There's this thing that happens when you become a parent. It's a change in perspective or consciousness. The world hasn't changed but suddenly it feels entirely different. In the years that follow from childhood to adulthood we manage to forget our fears of the boogie man. Monsters cease to exist in dark closets and creaky floor boards can be explained by a lack of joist support. But in the first days and weeks of parenthood all of those fears come rushing back a vengeance.
I have the bad habit of falling asleep to the TV. I've tried to kick this addiction but I can never seem to quiet my mind without the distraction. For many years the opening credits of Law and Order served as an effective sleeping pill. The loud Duh Duh triggered my mind to relax and sleep was soon found. If Law and Order couldn't be found then other procedural crime dramas would suffice. Safe in my Canadian home I was unlikely to be found walking through Central Park or Chelsea Piers alone at night so my mind didn't wander into what if scenarios. That stuff might happen in real life (although likely less than is represented on television) but if it did it happened far from me.
Then I had a kid. And suddenly those murderers and child molesters, the polluters poisoning drinking water, and the kidnappers were all right outside my door.

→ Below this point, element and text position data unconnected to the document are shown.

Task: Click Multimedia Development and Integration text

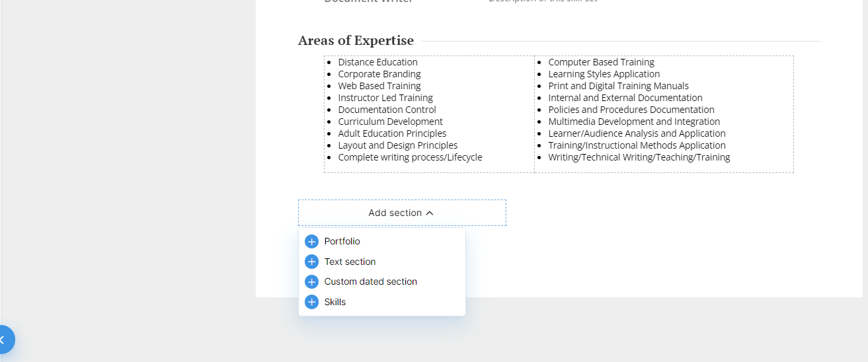Action: tap(634, 122)
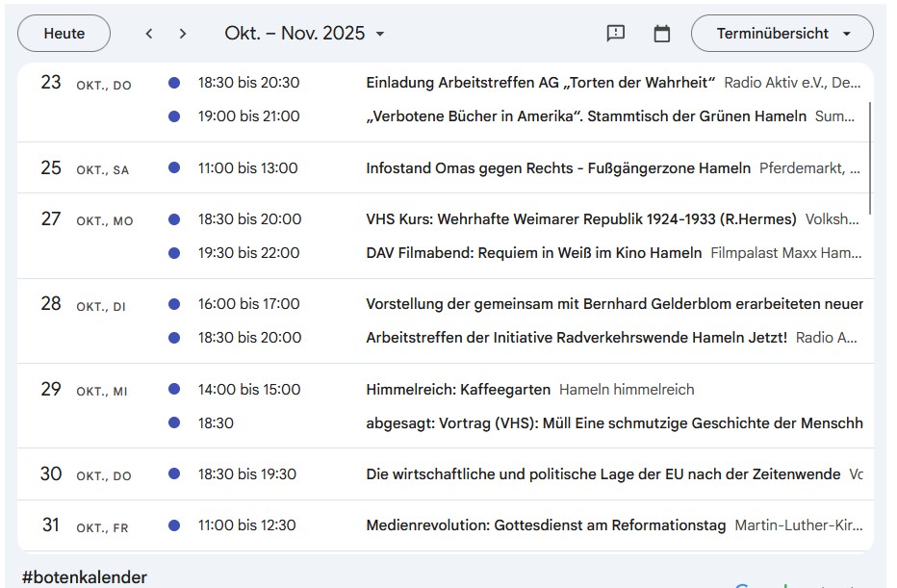Click blue dot next to DAV Filmabend event

coord(174,253)

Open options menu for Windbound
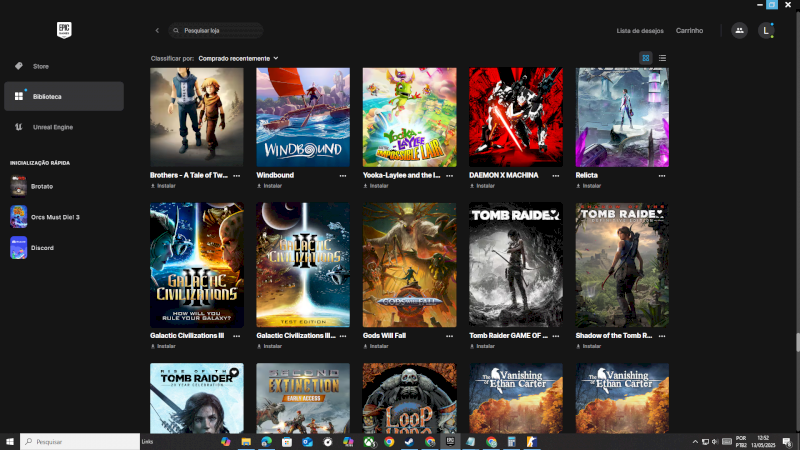point(343,175)
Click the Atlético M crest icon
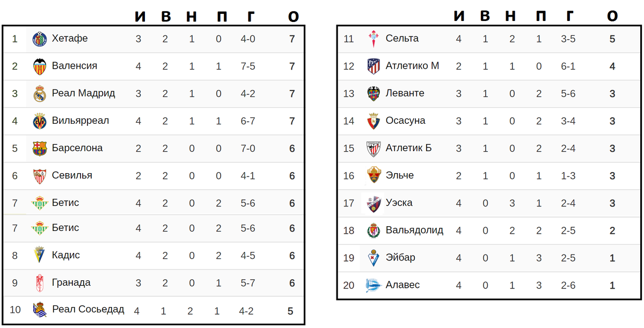This screenshot has width=644, height=328. 374,66
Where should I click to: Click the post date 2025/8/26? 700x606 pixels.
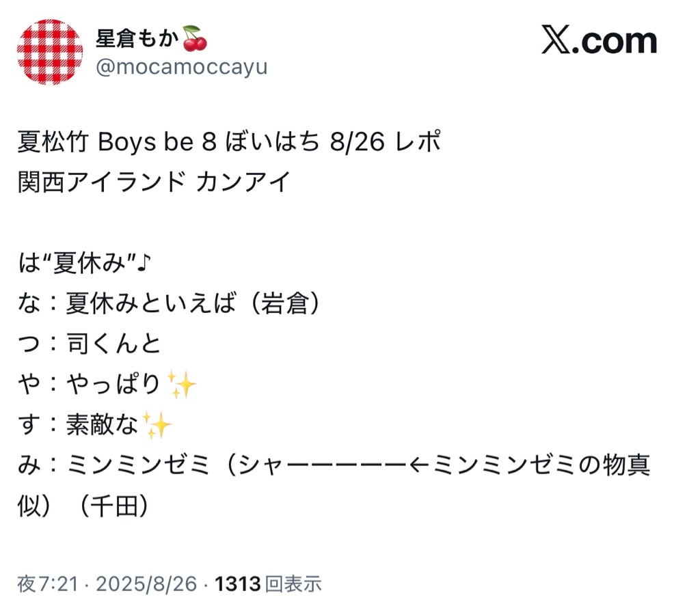[147, 584]
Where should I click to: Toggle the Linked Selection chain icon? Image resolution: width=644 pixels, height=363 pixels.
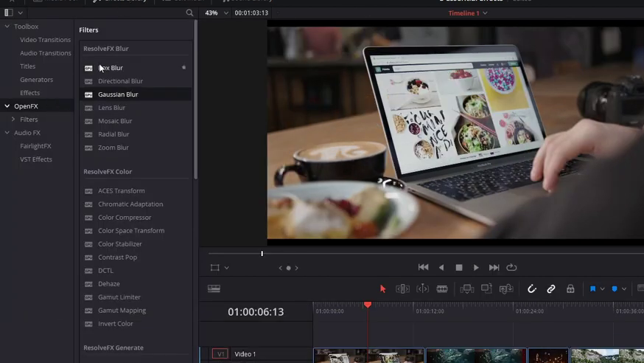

Because a switch flips and the world, and the people in it, feel much scarier. It's coded into our DNA. This need to protect our young. But our minds are our worst enemies as they envision all sorts of misguided and unlikely scenarios.
I've had to say goodbye to the crime dramas for now. Perhaps someday I will be able to fall asleep to the sounds of the men and women in blue solving murders and catching kidnappers. But for now I need to push those demons out of mind. Because being a parent means loving someone so much that even the thought of loosing them can cause a night of insomnia. And we parents need our sleep.